According to the results of Model 2 shown in Table 3
, interaction item is positive but insignificant, which is 0.129. Meanwhile, the coefficient of the interaction item of the “non-belt and road” provinces is −0.0431. These imply that the impact of cross-border e-commerce in “the belt and road” or “non-belt and road” provinces also do not change year by year. Although both are insignificant, one is positive and one is negative.
These results demonstrate that cross-border e-commerce in “the belt and road” provinces has played a more significant role in the growth of international trade. The reason why this phenomenon appears is that transaction costs of international trade in the “the belt and road” provinces are much higher than those in other provinces. In order to match the Chinese government’s policy goals about the “the belt and road” vision, these provinces have made a lot of improvement in facilitating cross-border e-commerce. Therefore, cross-border e-commerce contributes to the reduction of transaction costs in these provinces, and plays a stronger role in promoting international trade.

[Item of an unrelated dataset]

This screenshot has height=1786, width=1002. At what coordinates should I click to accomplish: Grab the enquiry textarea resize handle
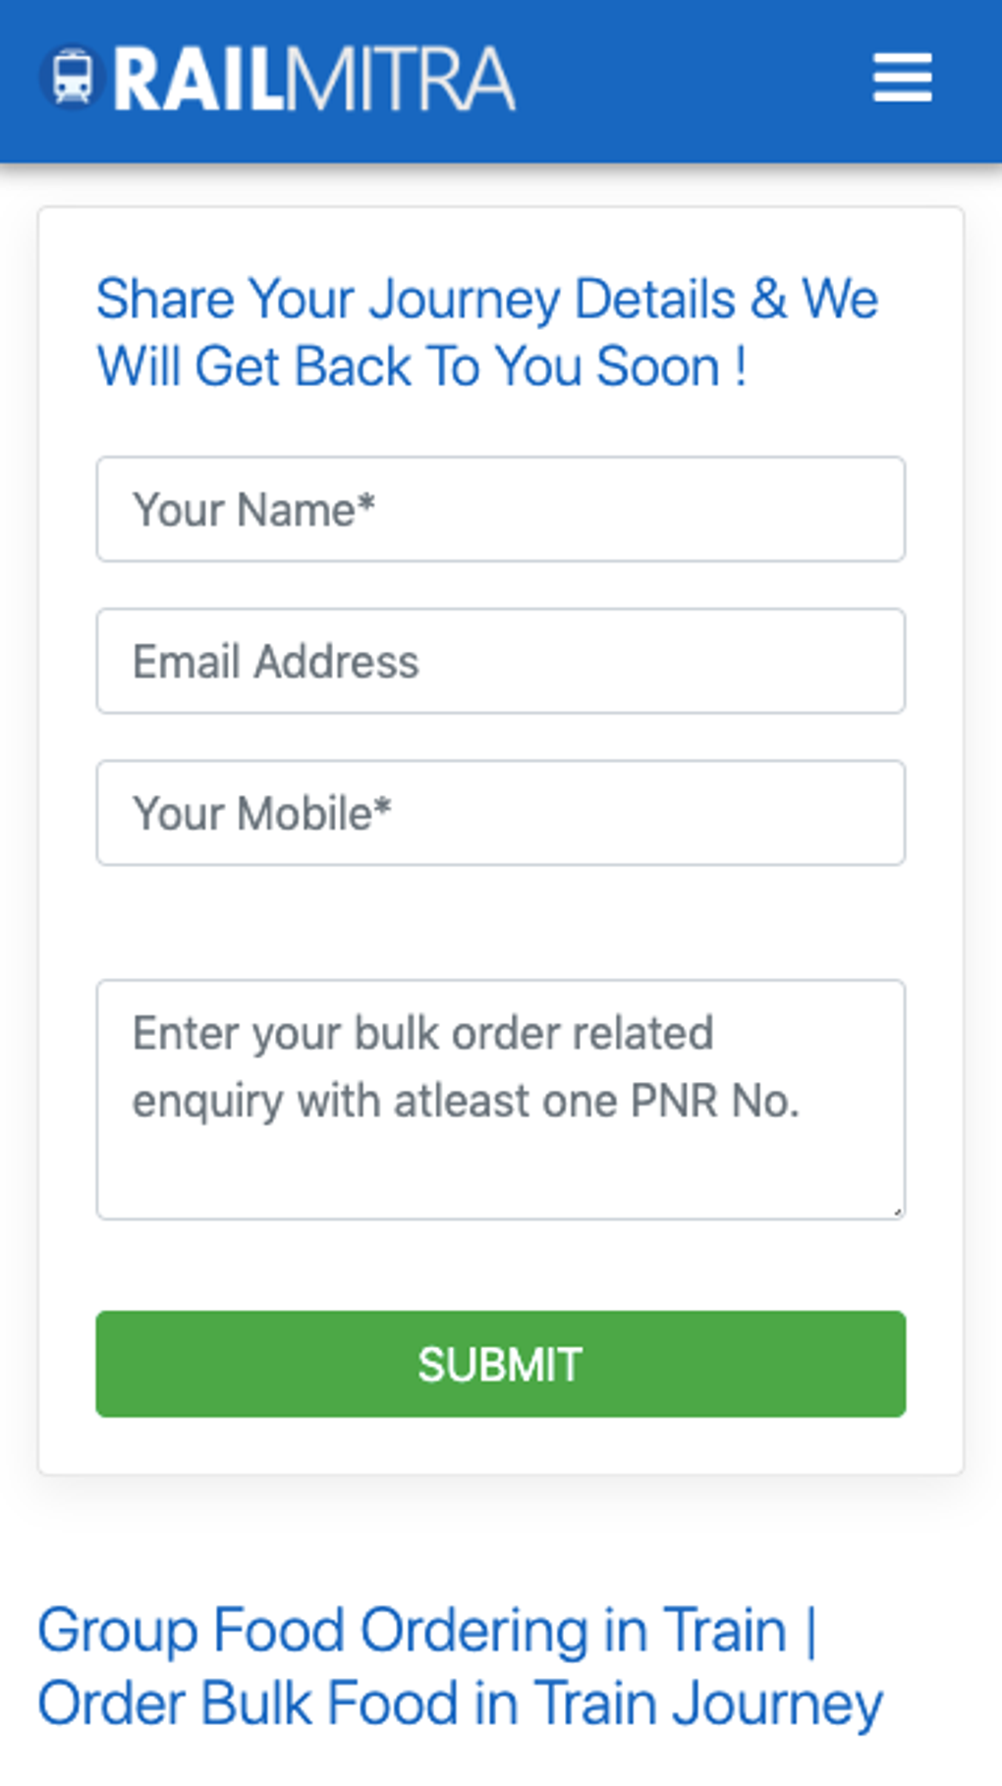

The increase of international trade may improve the GDP per capita in some provinces and not in others. This implies that endogeneity may be caused by simultaneity [36
]. In order to solve this problem, we choose GDP per capita of one year and two years before the given year as an instrumental variable for “pgdp” in a generalized method of moments (GMM) regression analysis. These instruments pass the overidentification test (p
= 0.42). The results are shown in Table 4
Comparing Table 2
with Table 4
, we find the results are consistent. The results of the “the belt and road” provinces and “non-belt and Rroad” provinces also do not have substantial differences. The detailed results of GMM estimation are not reported here due to limited space.